The conference on nuclear disarmament at the United Nations ended on May 22 not with a bang but a whimper. After weeks of wrangling, the review conference on the 1970 Nuclear Non-Proliferation Treaty, which convenes every five years, had at its tepid close little to show in the way of accomplishment—again. It did not succeed in establishing new goals for weapons reduction or new strategies for curtailing the proliferation of nuclear weapons-grade materials. In fact, participants were unable even to agree on a joint final statement, bogged down as they were in renewed discord over a proposed regional conference to negotiate a nuclear weapons-free zone in the Middle East.

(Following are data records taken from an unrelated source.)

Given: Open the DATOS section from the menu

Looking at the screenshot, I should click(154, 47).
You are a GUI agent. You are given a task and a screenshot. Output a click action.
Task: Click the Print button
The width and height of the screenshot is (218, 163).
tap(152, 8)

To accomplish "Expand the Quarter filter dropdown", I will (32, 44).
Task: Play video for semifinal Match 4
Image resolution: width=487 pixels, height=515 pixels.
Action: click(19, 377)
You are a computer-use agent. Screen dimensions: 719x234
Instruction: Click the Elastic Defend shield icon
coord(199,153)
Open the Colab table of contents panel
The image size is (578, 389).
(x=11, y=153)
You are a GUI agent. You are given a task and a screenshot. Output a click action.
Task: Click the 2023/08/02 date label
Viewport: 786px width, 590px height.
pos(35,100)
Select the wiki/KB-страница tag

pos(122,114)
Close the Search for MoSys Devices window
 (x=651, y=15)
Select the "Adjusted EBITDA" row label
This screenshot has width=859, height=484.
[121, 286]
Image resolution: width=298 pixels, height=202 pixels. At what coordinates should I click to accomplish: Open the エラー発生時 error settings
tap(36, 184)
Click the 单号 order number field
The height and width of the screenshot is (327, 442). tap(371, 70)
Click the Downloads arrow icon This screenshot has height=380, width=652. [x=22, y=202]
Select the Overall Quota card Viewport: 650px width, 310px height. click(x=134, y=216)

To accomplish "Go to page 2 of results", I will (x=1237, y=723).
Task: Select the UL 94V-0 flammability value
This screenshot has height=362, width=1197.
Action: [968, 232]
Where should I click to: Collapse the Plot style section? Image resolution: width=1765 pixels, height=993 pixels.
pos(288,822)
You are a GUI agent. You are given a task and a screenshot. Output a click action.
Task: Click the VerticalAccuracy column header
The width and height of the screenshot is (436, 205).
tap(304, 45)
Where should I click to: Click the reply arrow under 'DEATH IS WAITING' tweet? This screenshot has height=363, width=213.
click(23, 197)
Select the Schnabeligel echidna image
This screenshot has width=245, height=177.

This discouraging outcome suggests five more years of geopolitical drift instead of progress on the reduction of nuclear weapons, five years during which 59 nations with access to fissile materials—highly enriched uranium and plutonium that can be used in the production of nuclear weapons—may be tempted to take steps toward joining the nine declared nuclear-armed states. To describe this as a “missed opportunity” deeply diminishes the nature of the threat the treaty signatories have neglected for another half decade. Drew Christiansen, S.J., distinguished professor of ethics and global development at Georgetown University and former editor in chief of America, warns that after two review failures in a row, the treaty’s “binding power is weakening.”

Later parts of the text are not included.